Thursday, April 1, 2010

Trusting After a BPD Relationship

It can be one of the toughest things to do after being in a relationship with a borderline. You're in this committed relationship with someone who you think is the love of your life, then BAM! Right between the eyes, you're hit, and you are now on your own.

It's quite lonely, and it hurts like it has never hurt before. This pain can linger for days, weeks, months, maybe years. I just got an email from someone who has been hurting for over 10 years; he said to me, about an incident that occurred in 1999, "I feel like it happened yesterday."

The pain of a break up with someone that has borderline personality disorder can be enormous. If we don't choose to heal, the pain can be quite powerful and can continue to be there for some time after the breakup has occurred.

Eventually, we get ourselves together and begin healing. In time, we will go back out into the world, see our friends, and begin living again. It sucks, but we do it. We have to do it for survival.

In time, we'll even start dating again. We'll go to some dating websites, or find someone elsewhere, then will meet people and start having romantic relations with others.

How do we trust again? We do, but how?

How To Trust After The BPD Relationship

You can trust after the relationship but it does take time and is a step-by-step process. Follow these steps and you should be okay.

The firs step in establishing trust is by recognizing your baggage. This is probably the hardest aspect of trusting another person. I had the most difficulty with this aspect of the relationship. With Jennie, my baggage and her attitude triggered my ultra-sensitive fight-or-flight mechanism. After being in the relationship for nine months, I was ready to go. We never fought, but I felt that she was too much about herself, and I thought that I was being emotionally strangled in the relationship.

After being with a borderline, I couldn't be in another relationship where my focus was on my partner and I didn't spend any time on myself. I was ready to go.

One of the reasons why I had committed to Jennie was that she told me that she was willing to fight for the relationship. When you're with a borderline who is constantly kicking you out the door, someone who is willing to go toe-to-toe and fight for a relationship is quite appealing.

When I told her that I was ready to go, she begged me to see a counselor with her. In counseling, we quickly realized that she had baggage from her past, and I brought in quite a bit of baggage that was impacting how I looked at the relationship.

After a couple of weeks of counseling, we worked out the issues and live a pretty low stress life.

The next most important aspect of trusting new partners is finding a trusting, trustworthy partner. Jennie is quite trustworthy and she trusts me completely. After being with a borderline who did not trust me or herself at all, having trust and respect is paramount as it is the basic building block of any relationship.

Next, you have to give yourself time to heal so you can fully trust. Jennie and I met each other when I was out of the relationship for less than six months. I remember going to get a soda and feeling like I was going to be accused of doing something bad when I was first with Jennie. She laughed at my anxiety when we were first dating.

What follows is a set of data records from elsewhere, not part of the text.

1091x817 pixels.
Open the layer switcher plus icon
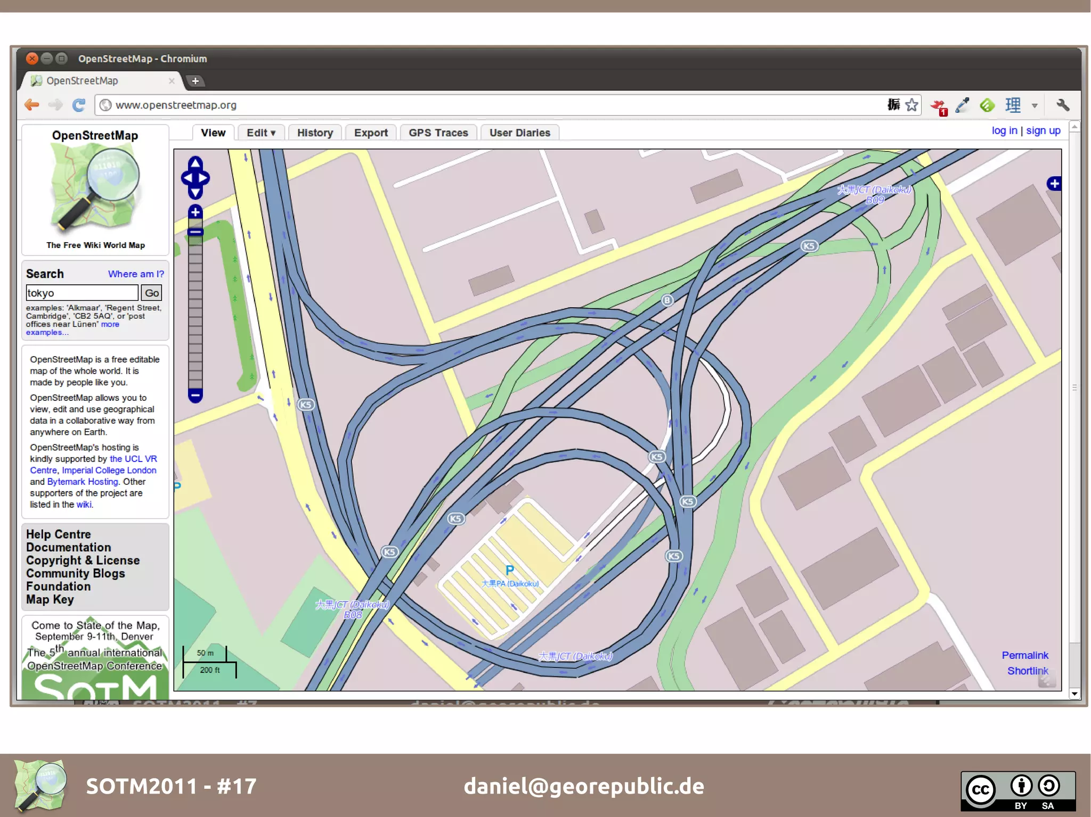pyautogui.click(x=1054, y=184)
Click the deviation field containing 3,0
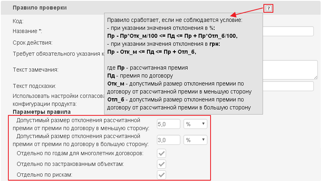The height and width of the screenshot is (181, 321). point(168,140)
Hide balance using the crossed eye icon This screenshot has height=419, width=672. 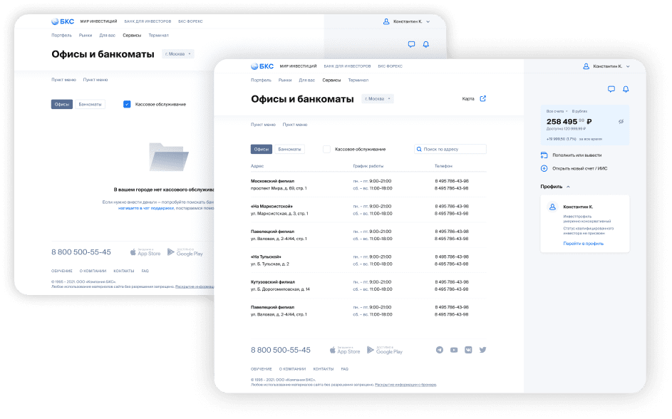[621, 122]
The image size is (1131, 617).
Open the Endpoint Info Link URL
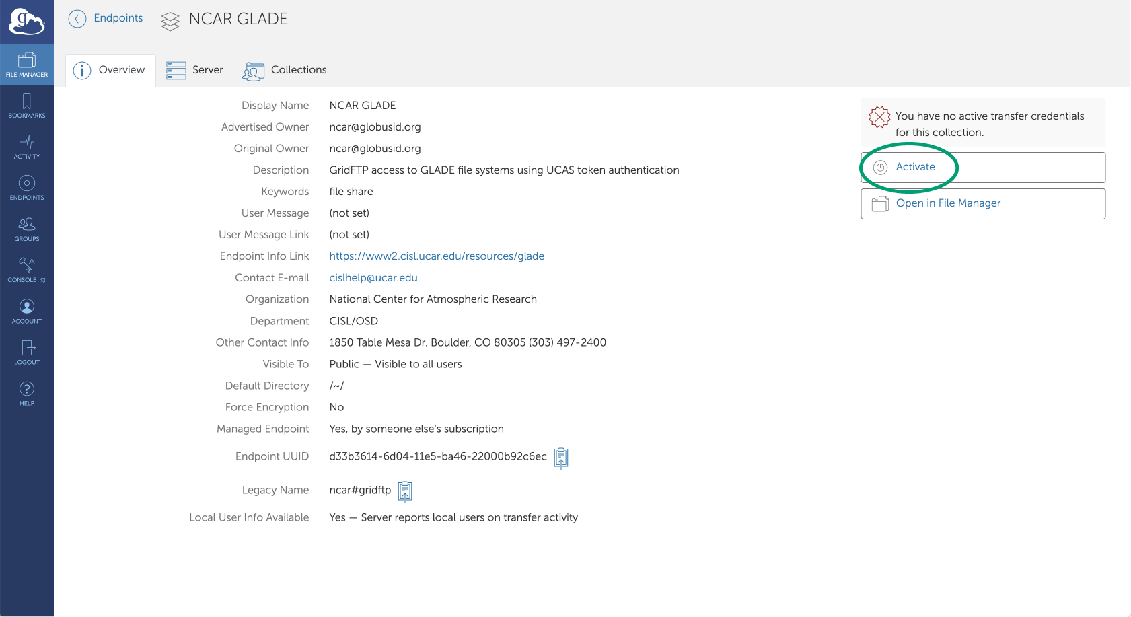tap(437, 256)
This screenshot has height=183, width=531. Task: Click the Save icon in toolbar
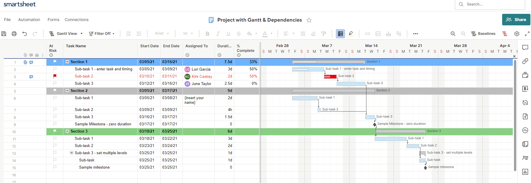4,34
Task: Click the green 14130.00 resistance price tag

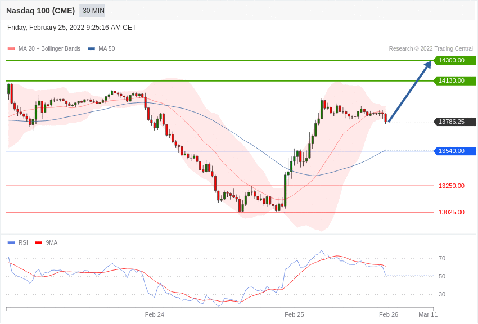Action: click(454, 81)
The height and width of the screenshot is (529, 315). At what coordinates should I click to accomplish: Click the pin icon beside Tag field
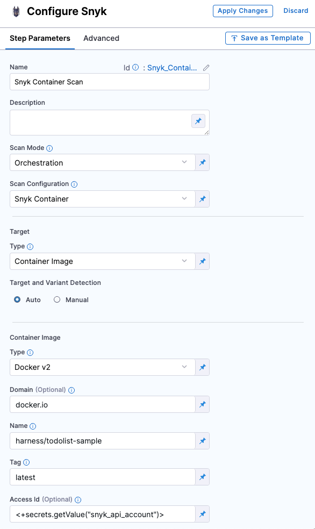pyautogui.click(x=202, y=477)
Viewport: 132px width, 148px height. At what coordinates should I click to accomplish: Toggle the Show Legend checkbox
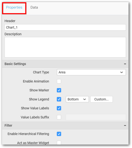point(59,99)
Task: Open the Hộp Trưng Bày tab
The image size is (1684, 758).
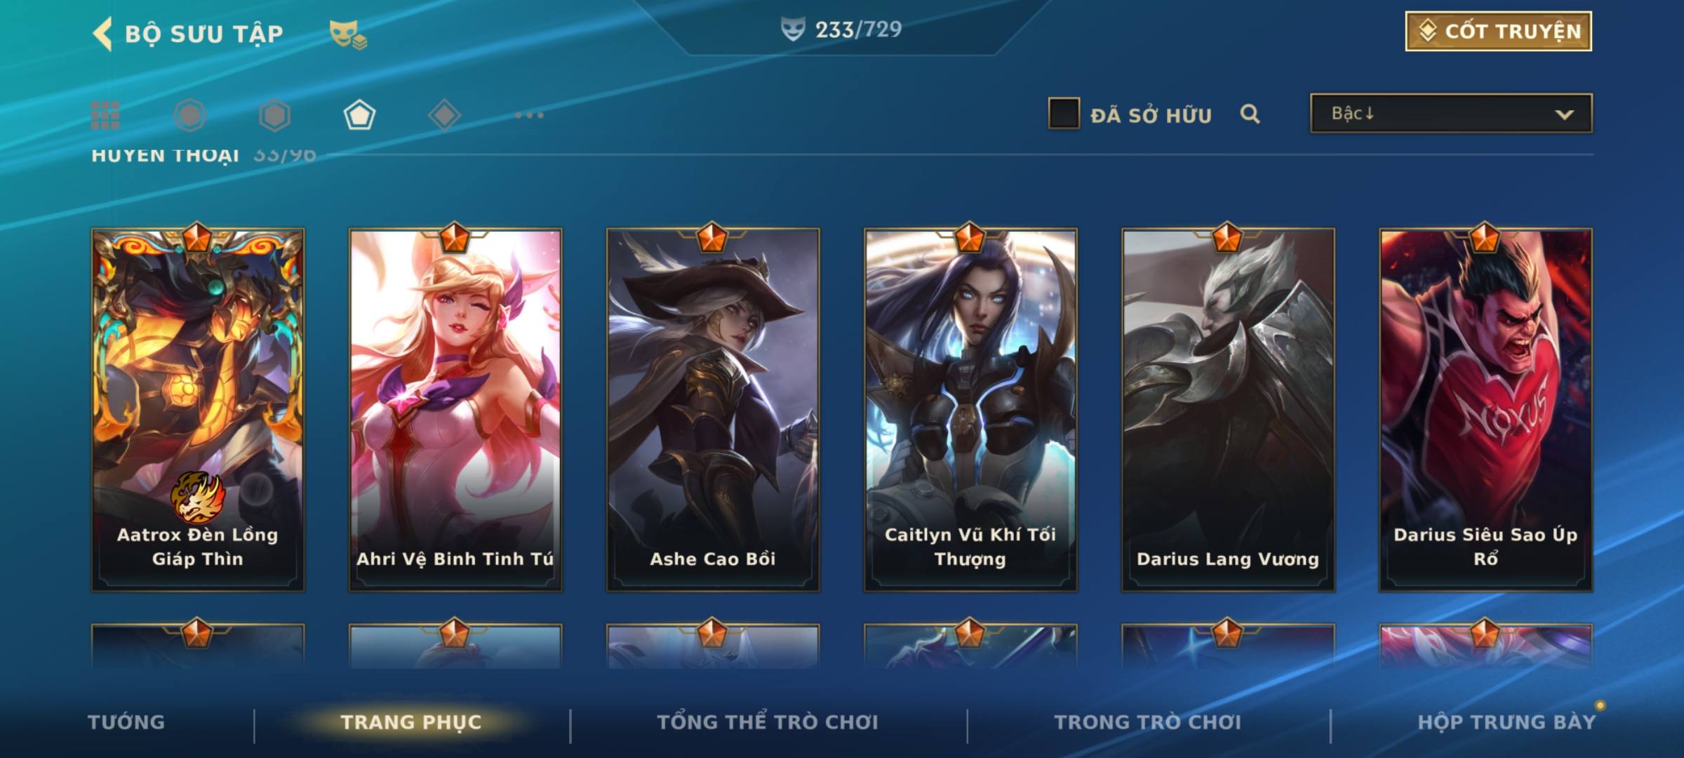Action: pos(1506,722)
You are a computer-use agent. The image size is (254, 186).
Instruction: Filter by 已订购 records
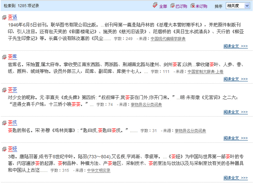tap(181, 6)
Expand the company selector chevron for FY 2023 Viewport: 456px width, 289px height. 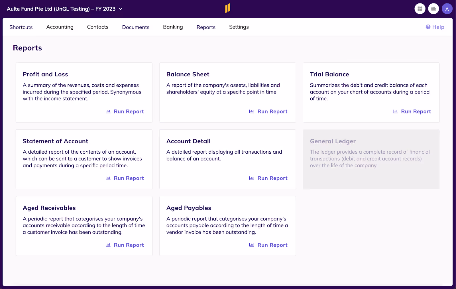click(120, 9)
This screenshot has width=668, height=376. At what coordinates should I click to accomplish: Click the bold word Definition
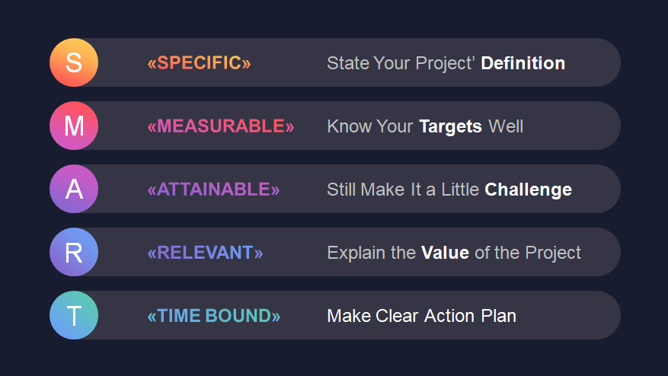point(523,63)
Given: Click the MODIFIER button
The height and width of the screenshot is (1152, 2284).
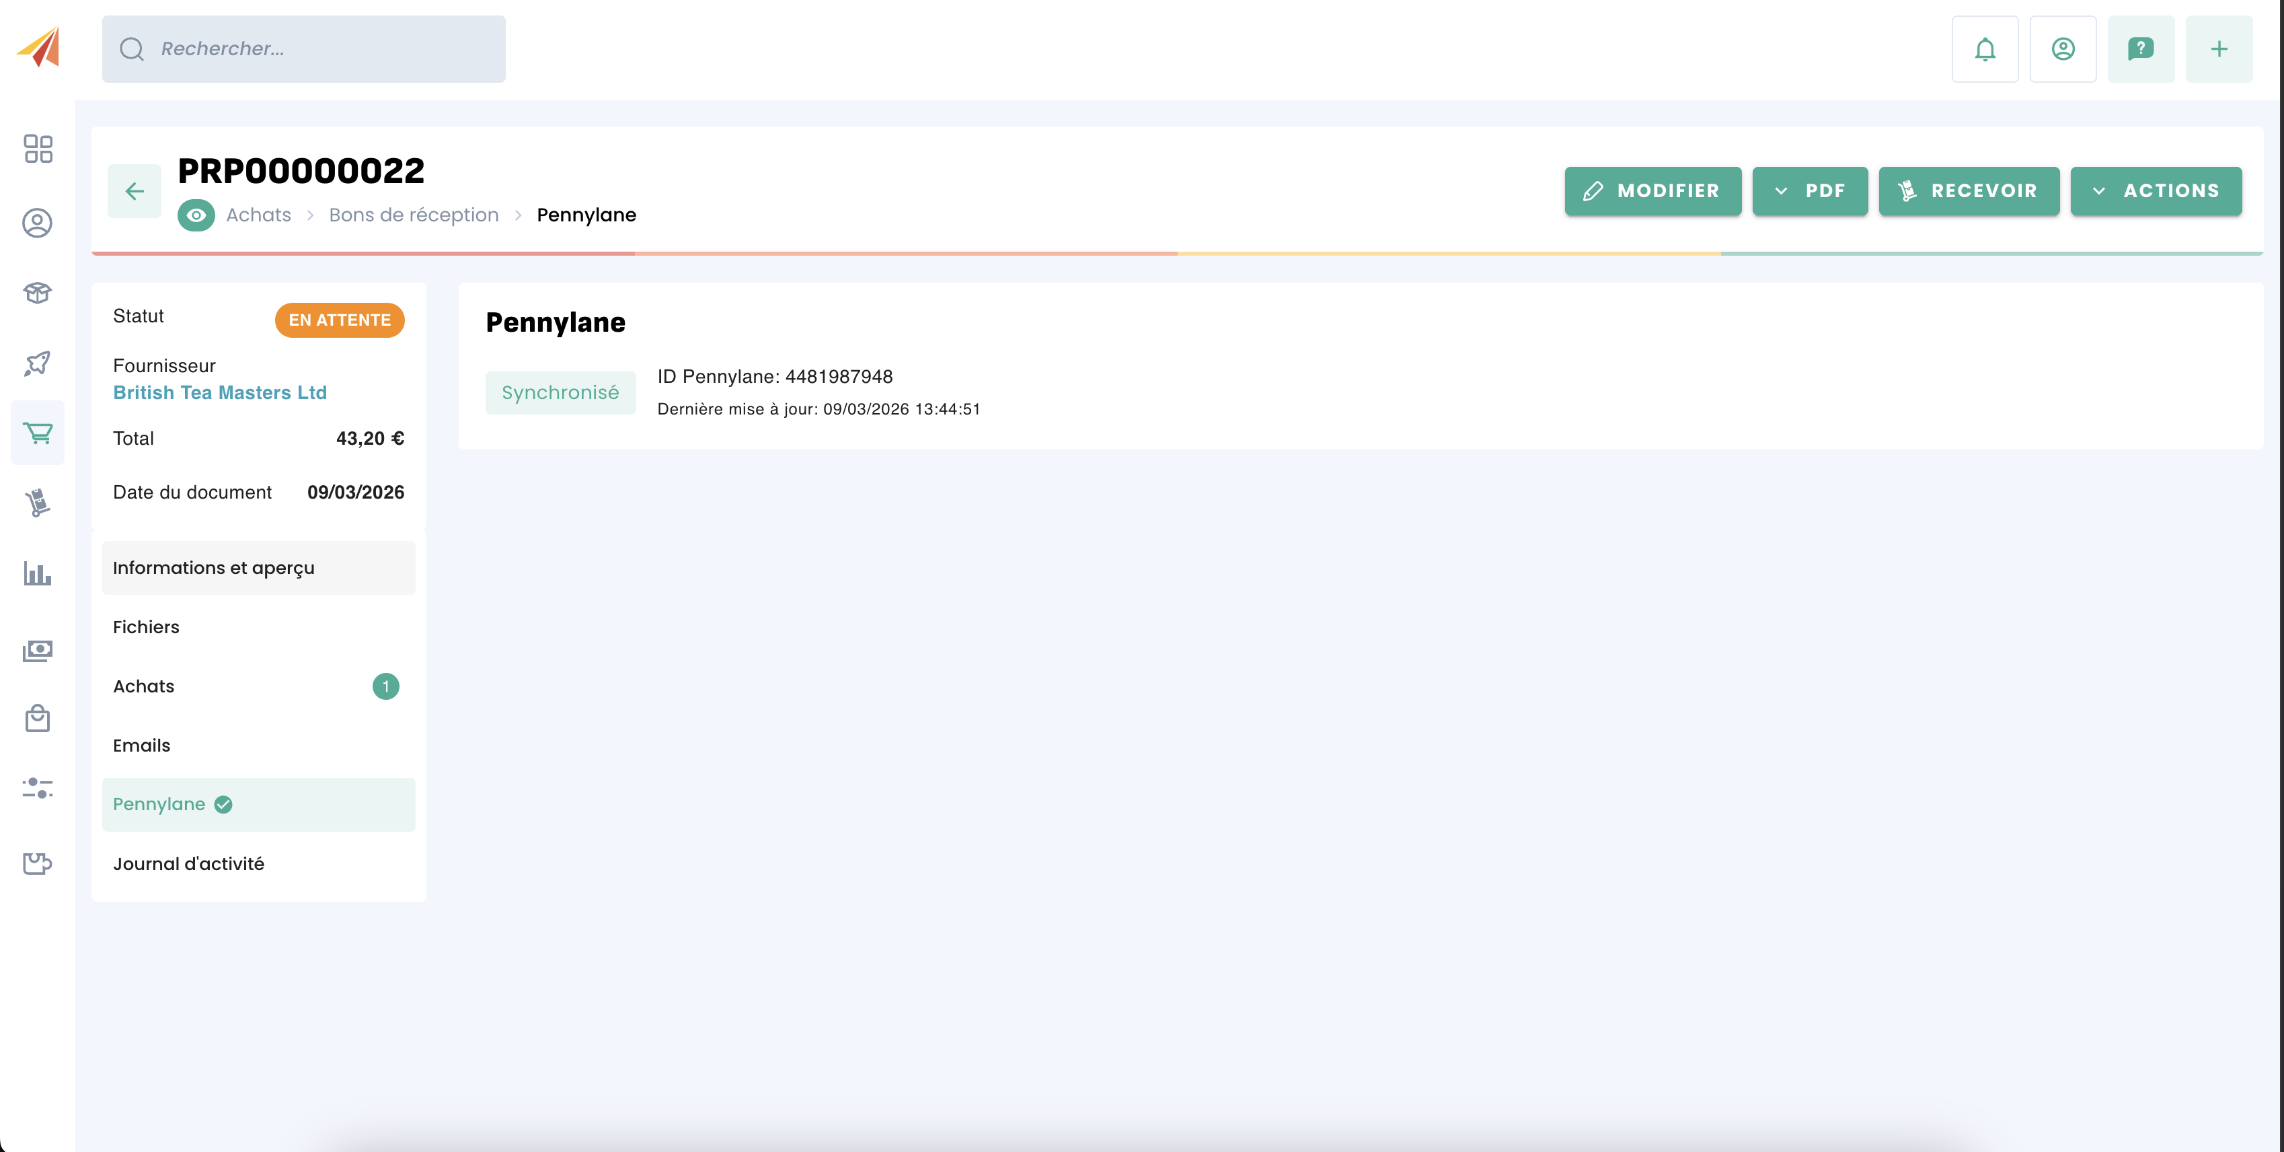Looking at the screenshot, I should [1652, 191].
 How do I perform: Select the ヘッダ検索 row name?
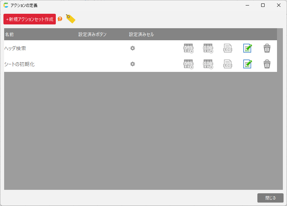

We started dating when I was healing, and I needed more time. Jennie gave me the time that I needed. Which brings me to my next point -- you need to be with a partner that allows you to heal. If your partner is giving you lines like, "I feel like there are three of us in this relationship," or "you're bringing your partner into this relationship," move on. They're going to control you more than you probably want, and you'll have to stuff your healing, which will end up coming out in quite unhealthy ways.

Finally, the only way that you can trust new partners is to trust yourself. After all, if you trust yourself, you won't have fear of what another person does. If they do something and violate your trust, that's their fault. Let them go, and you'll find someone else. If you think like this, trusting others is easy as it doesn't really negatively impact you in the long-term. If it does, you need to look at your codependency issues a little more.

You can trust others after a BPD relationship. It will take time, but trust is possible, along with respect. After all, you've seen how bad it can be; with a normal person, life should be just fine.